MARAPI

Da Pink
Chapter #10

#10 Pertama Dan Terakhir

“Mama udah bilang, nggak usah ke sini segala.”

Pasangan ibu dan anak itu kini duduk di teras. Bu Yuli meminta waktu kepada suaminya untuk bicara pada Meranti, sebentar.

Meranti menunduk sejenak. Pandangan matanya meniti jemari yang bertaut.

“Udah sepuluh bulan Mera nggak pulang. Mera pengen ketemu sama Mama,” ucapnya pelan.

“Mama udah pernah bilang, nggak usah manja. Kamu itu udah gede. Udah dua puluh dua tahun Mera. Yang penting, uang kamu cukup. Udah. Jangan banyak drama pengen ketemu Mama atau apalah.”

Gadis di sebelah menghela napas dalam, lalu mengembuskannya perlahan. Langit sudah berangsur teduh. Sebentar lagi mentari beringsut menuju ufuk barat. Sudah sore.

“Iya, Ma,” jawabnya singkat. Tanda-tanda akan dipeluk pun tidak ada. Meranti melirik jemari Bu Yuli yang memegang gagang kursi. Ia ingin cepat-cepat merasakan hangatnya tangan itu. “Mera pulang dulu, Ma.”

“Pulang ke mana? Balik ke kos aja, ya. Nggak usah di rumah. Nggak ada orang. Lagian di sana sepi. Jam segini masih ada bus yang berangkat ke Padang.”

Bu Yuli menoleh, menatap putrinya lamat.

“Di kos juga sepi. Ada yang bunuh diri.”

Perempuan yang telah melahirkan Meranti, terperanjat. Tidak menduga hal semacam itu dilakukan oleh seseorang. Ia tak mendapatkan informasi sama sekali. Untuk melihat-lihat sosial media saja kadang tidak sempat. Rehat sejenak untuk tidur, setelah suami dan anak-anak tirinya berangkat sekolah. Lalu, bersiap membereskan rumah—memasak, mencuci baju, mencuci piring dan lain-lain. Ia harus memastikan rumah dalam keadaan rapi dan makanan sudah terhidang saat suaminya pulang kerja, seperti sekarang.

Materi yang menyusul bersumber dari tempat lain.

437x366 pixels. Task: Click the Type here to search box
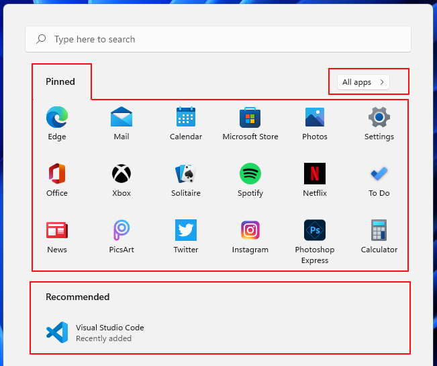pos(218,40)
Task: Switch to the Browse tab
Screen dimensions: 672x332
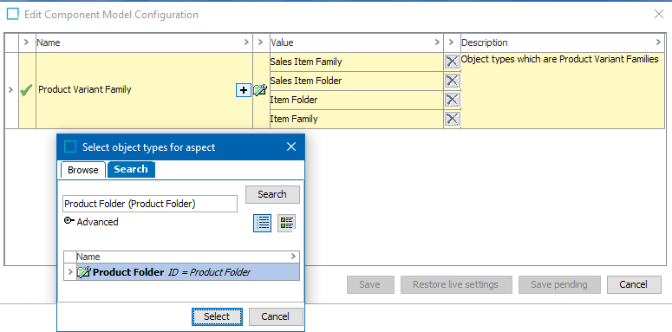Action: 82,170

“Kamu nginep aja di kos temanmu dulu kalau takut balik ke kos.”

Meranti menggeleng. “Nggak ada yang Mera takutin, Ma.” Meranti lantas menjulurkan tangan, hendak bersalaman—pamit pergi.

“Mera … Seharusnya kamu dengerin apa yang Mama katakan. Nggak usah pulang.”

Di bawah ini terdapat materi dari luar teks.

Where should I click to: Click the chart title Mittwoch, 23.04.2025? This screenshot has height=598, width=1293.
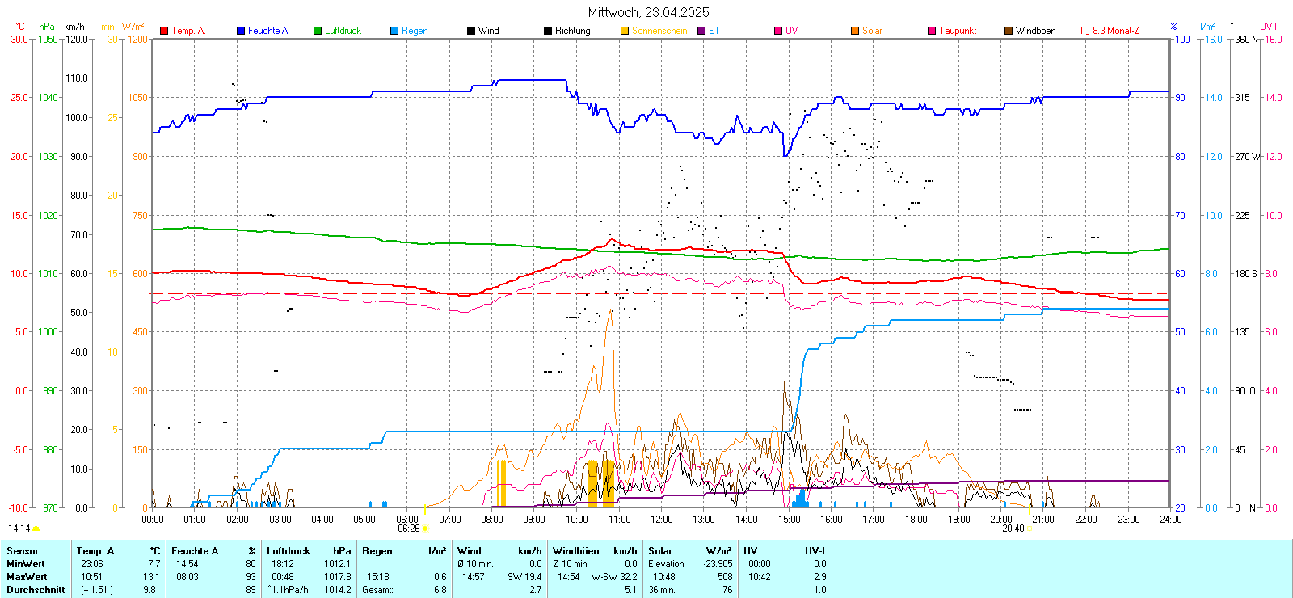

“Mera juga udah bilang, kalau Mera kangen sama Mama. Mera pengen lihat Mama langsung. Sehat apa nggak. Tapi kayaknya semua baik-baik aja. Itu udah cukup. Mera pergi, Ma.”

Gadis itu mencium punggung tangan ibunya, sedikit lebih lama. Lalu segera berbalik demi menghindarkan tangkapan mata sang ibu dari air mata yang jatuh di pipinya.

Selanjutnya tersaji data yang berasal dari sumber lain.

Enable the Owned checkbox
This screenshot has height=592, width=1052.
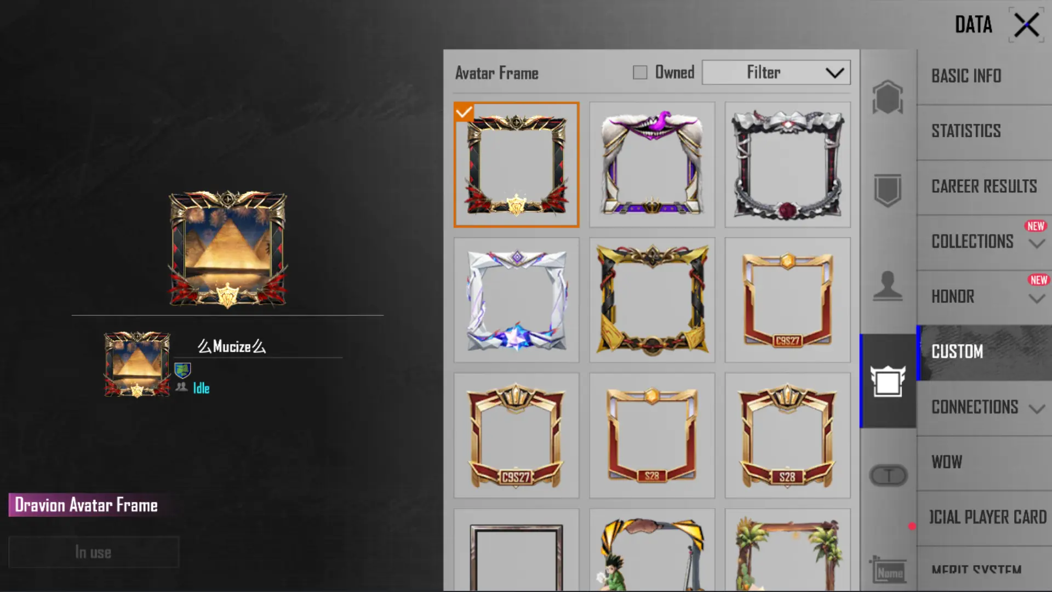click(640, 72)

Tidak ada yang bisa dilakukan oleh Bu Yuli, selain membiarkan Meranti melangkah sendiri, saat ini. Pilihan hidup yang cukup sulit. Namun, kalau tidak begini, belum tentu juga darah dagingnya bisa menyelesaikan kuliah seperti sekarang.

Saat sampai di pagar, Meranti menahan langkah. Ia benar-benar menyudahi tangis kesedihan. Tak pula ingin berbalik. Semua telah tertinggal di sini. Ia takkan pernah mau kembali lagi. Mungkin yang dikatakan Mama benar. Sebaiknya, dia tidak pernah datang. Esok dan seterusnya.

“Mer.”

Suara yang sangat dikenali, mengejutkan gadis itu setelah menutup lagi pagar tinggi rumah suami ibunya.